The Mayor of London has been a doughty champion of Kelly’s plans to open up the QEH, Hayward Gallery and Purcell Rooms and give even more free public space on the Southbank site, but as GLA preliminary planning meeting opened last week, he spiked it with yet another gesture towards the street cred he so desperately wants and (look at him!) can never have. He has told the hearing that the scheme should go ahead, but with the skatepark remaining at its heart. And he has the final say on planning in London.

“The skate park is the epicentre of UK skateboarding and is part of the cultural fabric of London,” he said.

It is nothing of the sort. It is a found space in the undercroft originally meant for storage that the Southbank have done up for them over the years, but which is the keystone to the new scheme if Kelly is to realise the money she needs. There are plenty of skateboarding sites around London, and this sport, if that’s what it is, has never been any part of the fabric of London’s culture.

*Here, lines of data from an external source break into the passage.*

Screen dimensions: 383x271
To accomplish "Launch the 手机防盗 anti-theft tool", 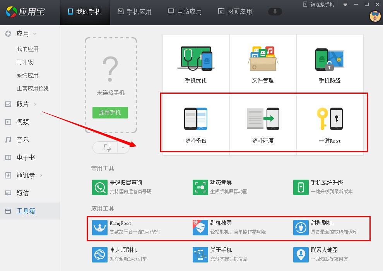I will (x=330, y=62).
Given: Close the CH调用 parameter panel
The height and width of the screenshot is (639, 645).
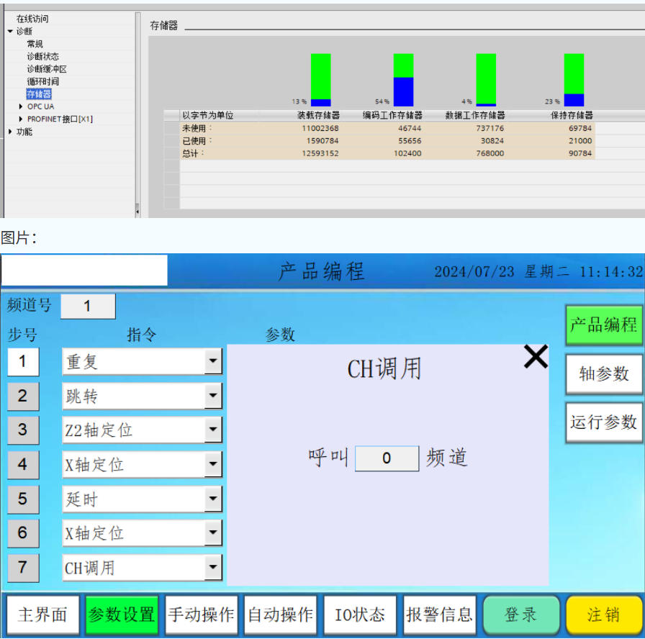Looking at the screenshot, I should click(536, 357).
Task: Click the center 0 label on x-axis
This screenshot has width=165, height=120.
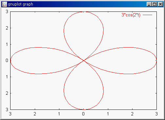Action: [83, 114]
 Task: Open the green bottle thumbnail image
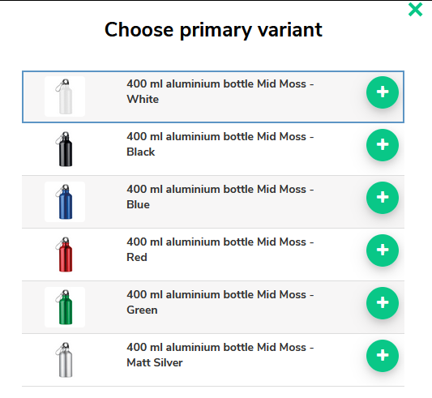pos(65,307)
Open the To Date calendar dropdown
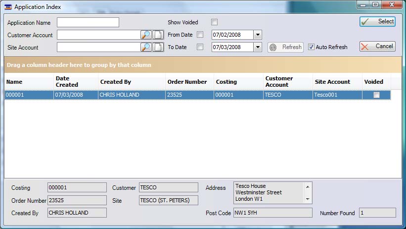Viewport: 406px width, 229px height. pos(257,47)
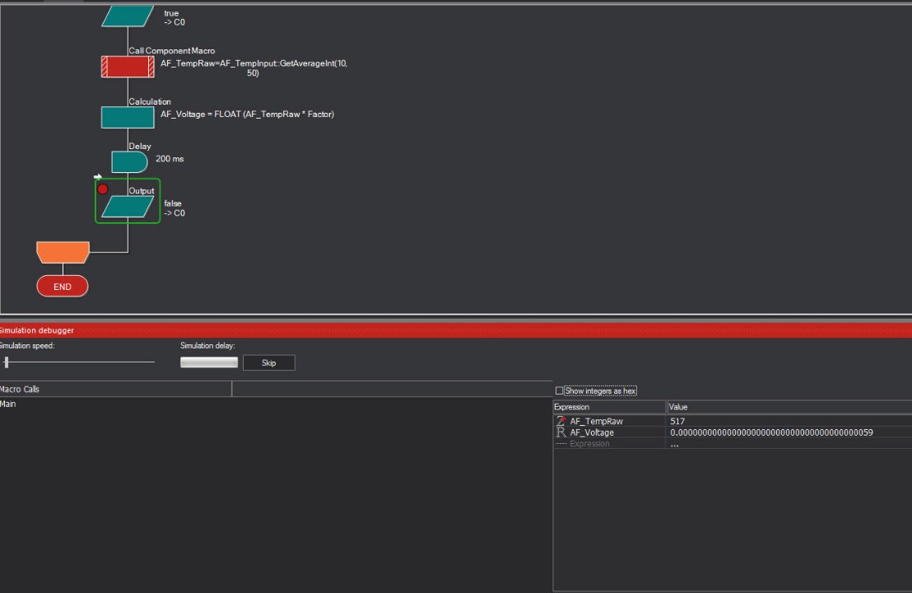
Task: Click the Output false -> C0 parallelogram icon
Action: [x=128, y=207]
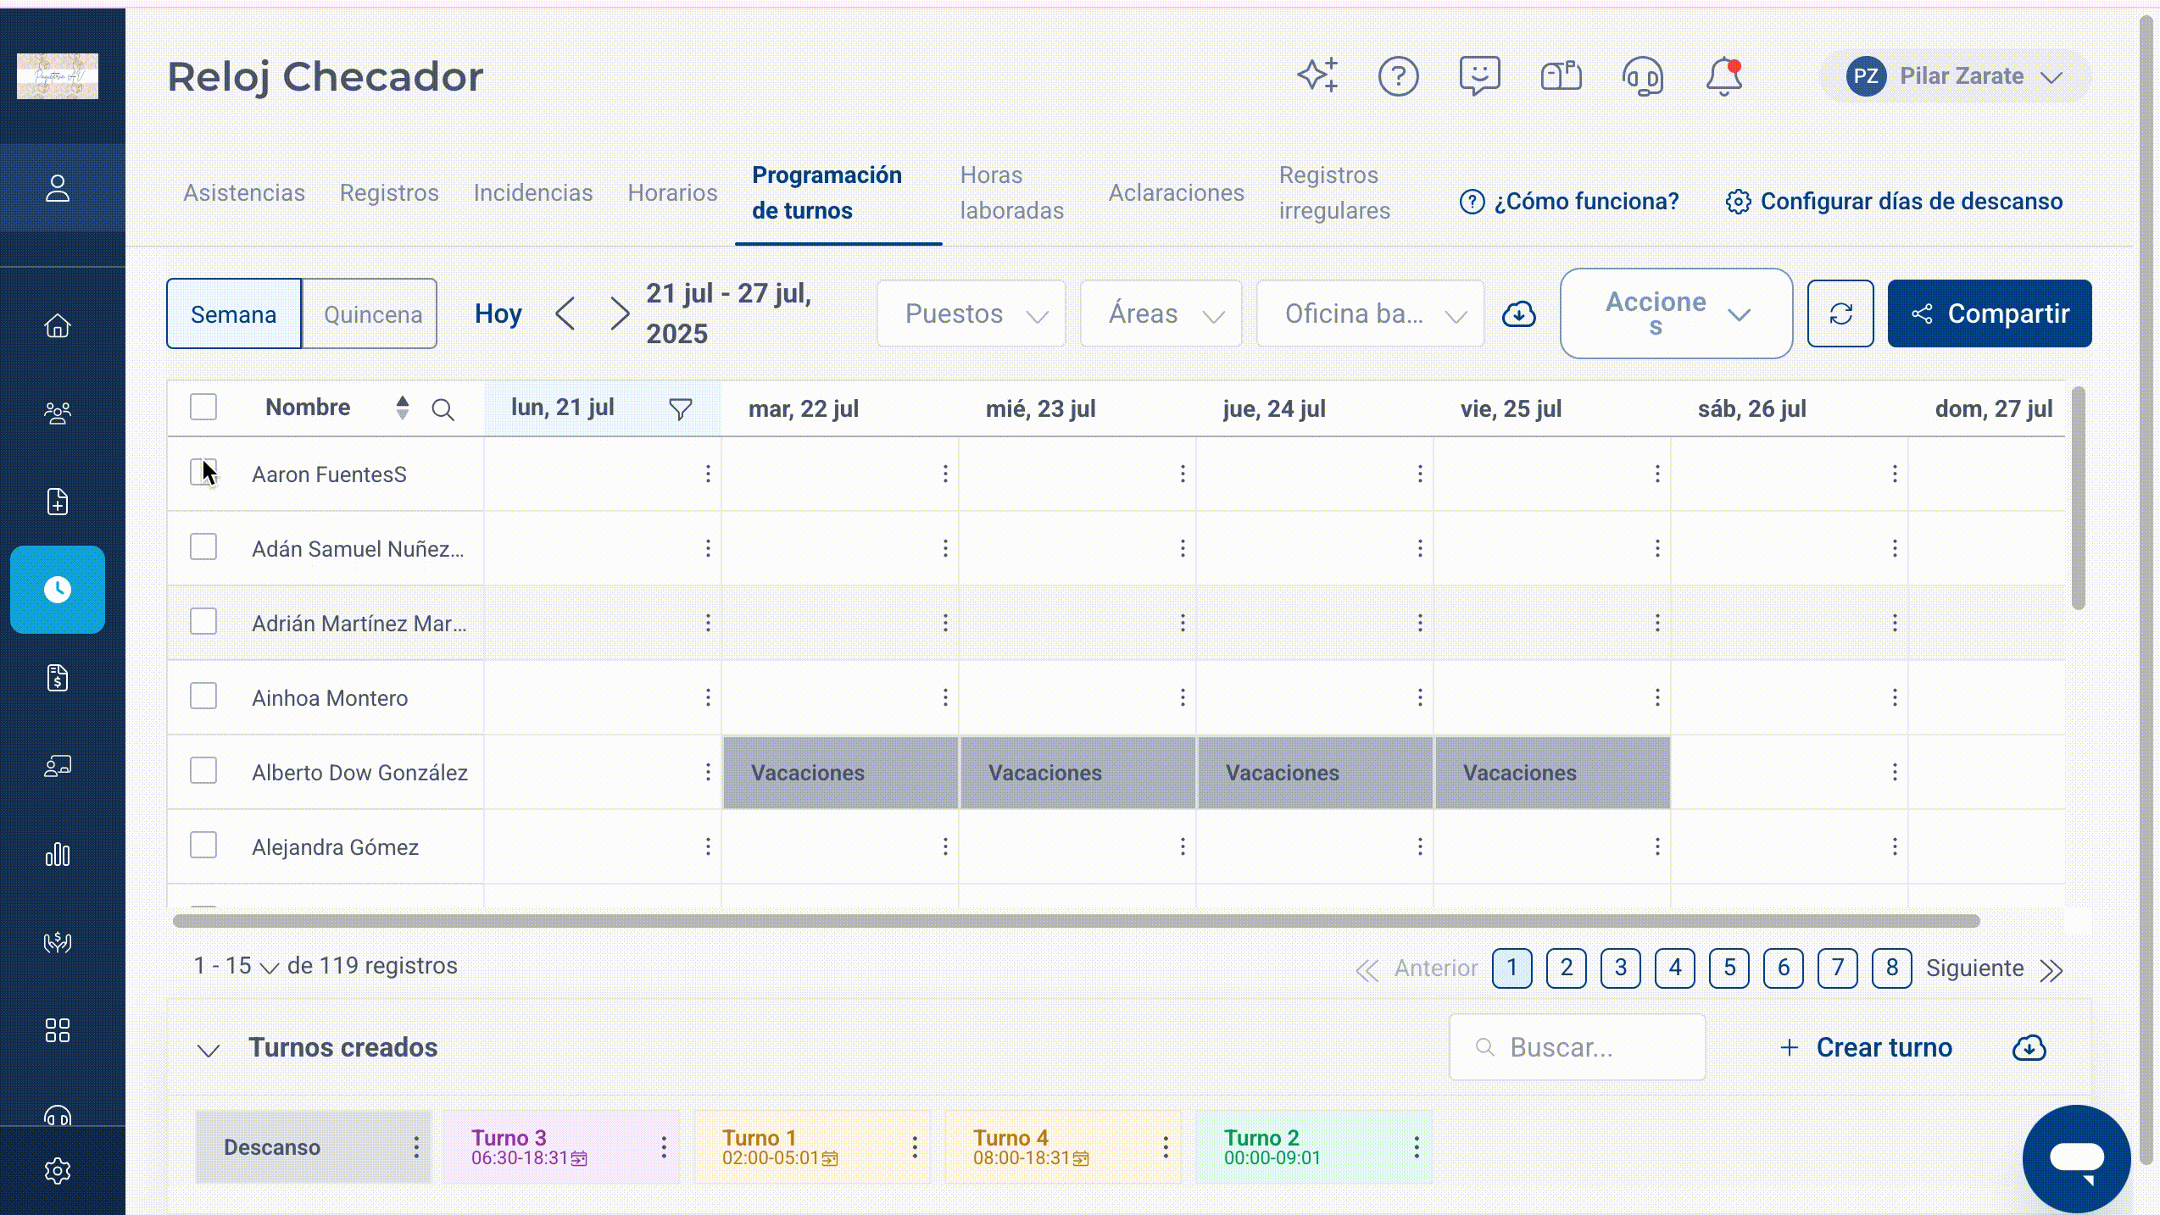Open the filter icon on lun, 21 jul
This screenshot has width=2160, height=1215.
(x=680, y=409)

That is not Kelly’s view. She acknowledges the skaters as a community as entitled to consideration as any other, and has offered them a £1 million new, bigger, better “epicentre”, 100 yards away under Hungerford Bridge, which they have persistently refused to discuss. The present skate site “helps to make London the great city it is,” says Boris. What arrant nonsense.

[pullquote]Thanks to the bungey-jumping, bicycling, break-dancing streetwise Old Etonian mayor, the “culture” of a couple of dozen obdurate skateboarders is to be put above that of the long underserved musicians, poets, visual artists, dancers and public[/pullquote]

Where is the perspective here? And where is the consistency? The development will put the Southbank at least on a par with the cultural centre of any great city in the world. Adaptations have been made to its ambition to satisfy the misgivings of its neighbour, the National Theatre, but otherwise there is wide praise for the scheme - except, of course, from the 20th Century Society which has decided not to let the bandwagon pass by and condemned the entire plan out of hand.

But the only way the Festival Wing can happen, in tune with the government’s, and presumably Boris’s, own doctrine, is to mix public funding with private money, and it depends entirely on a large slice coming from retail development. There had been misgivings about this sort of retail vulgarity beside the venerable Royal Festival Hall in the past, but they were thrust away with the great success of the eateries that opened on the riverside in 2007, yielding £3 million to the Southbank’s budget without compromising its cultural dignity.

At the very kernel of the Festival Wing is the dark concrete maw that the skateboarders claimed as their own 40 years or so ago, and they have been there ever since. But this central space is the vital element: without it the whole project collapses.

It means the arts loving public will have to endure another generation or more of the outmoded, outdated, uncomfortable elements that the site’s administrators having been trying to find a solution for since at least the mid-80s. This should have been it.

The skateboarders persistently refused to meet Kelly and her team leaving no choice but for her to go ahead and get a new skateboard centre designed, by architects, at a projected extra cost of £1 million.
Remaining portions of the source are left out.